I am very new to Time Series Analysis (together with R). I have been practising with some very simple datasets to understand how to decompose the time series into Trend, Seasonal and Error components and then check whether the Error component is Gaussian or not. Till this point, everything is pretty much clear to me. However, after the decomposition, how do I fit the trend and seasonal component, using R that is? I am confused on 'to what' do I fit my trend and seasonal component? I mean what should my predictors be? Time, perhaps?
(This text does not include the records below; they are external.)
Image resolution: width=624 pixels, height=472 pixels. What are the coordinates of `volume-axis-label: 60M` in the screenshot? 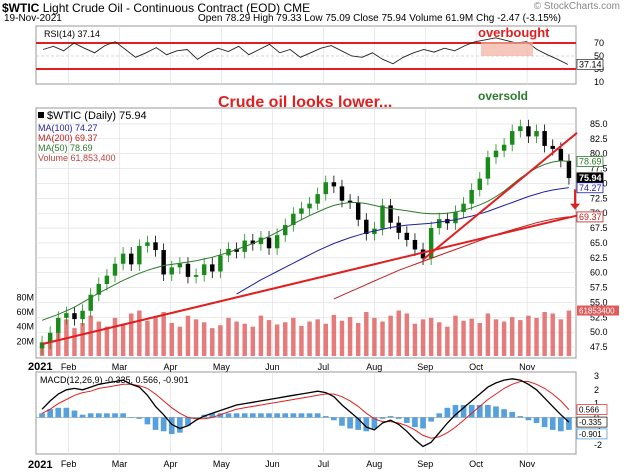 It's located at (25, 312).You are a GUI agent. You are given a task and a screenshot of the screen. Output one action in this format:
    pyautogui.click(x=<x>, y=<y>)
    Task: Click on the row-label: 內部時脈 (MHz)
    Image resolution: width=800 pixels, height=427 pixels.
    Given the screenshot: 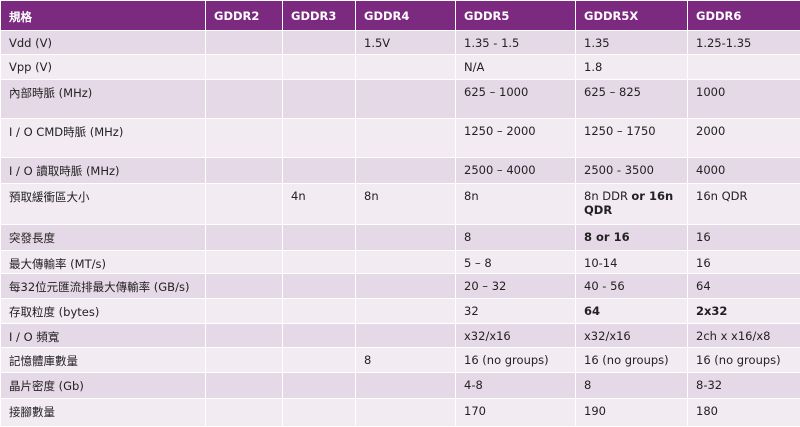 What is the action you would take?
    pyautogui.click(x=104, y=100)
    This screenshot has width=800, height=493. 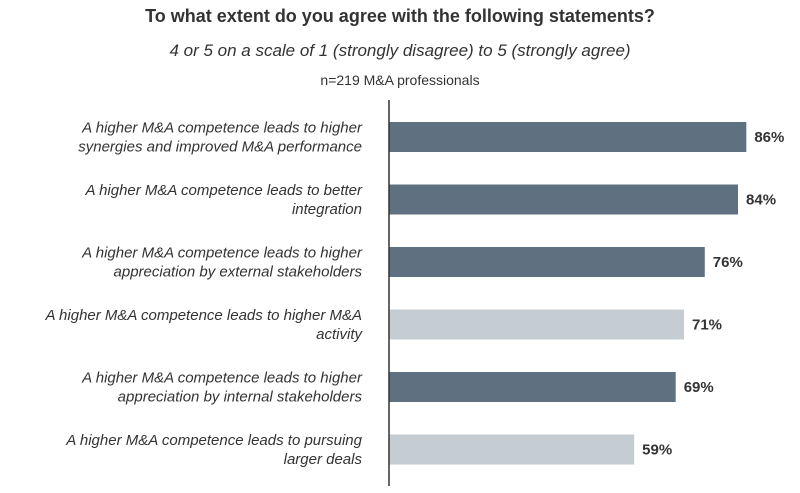 I want to click on category-label: integration, so click(x=327, y=210).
Below is one of time series datsets that I used. This time series is called 'jj' and is present in the 'astsa' package. The frequency of this time series is quarterly.:
> jj
Qtr1 Qtr2 Qtr3 Qtr4
1960 0.710000 0.630000 0.850000 0.440000
1961 0.610000 0.690000 0.920000 0.550000
1962 0.720000 0.770000 0.920000 0.600000
1963 0.830000 0.800000 1.000000 0.770000
1964 0.920000 1.000000 1.240000 1.000000
1965 1.160000 1.300000 1.450000 1.250000
1966 1.260000 1.380000 1.860000 1.560000
1967 1.530000 1.590000 1.830000 1.860000
1968 1.530000 2.070000 2.340000 2.250000
1969 2.160000 2.430000 2.700000 2.250000
1970 2.790000 3.420000 3.690000 3.600000
1971 3.600000 4.320000 4.320000 4.050000
1972 4.860000 5.040000 5.040000 4.410000
1973 5.580000 5.850000 6.570000 5.310000
1974 6.030000 6.390000 6.930000 5.850000
1975 6.930000 7.740000 7.830000 6.120000
1976 7.740000 8.910000 8.280000 6.840000
1977 9.540000 10.260000 9.540000 8.729999
1978 11.880000 12.060000 12.150000 8.910000
1979 14.040000 12.960000 14.850000 9.990000
1980 16.200000 14.670000 16.020000 11.610000
> decomp_JJ=stl(log(jj),s.window = 4)
> plot(decomp_JJ)
Any help on this is much appreciated!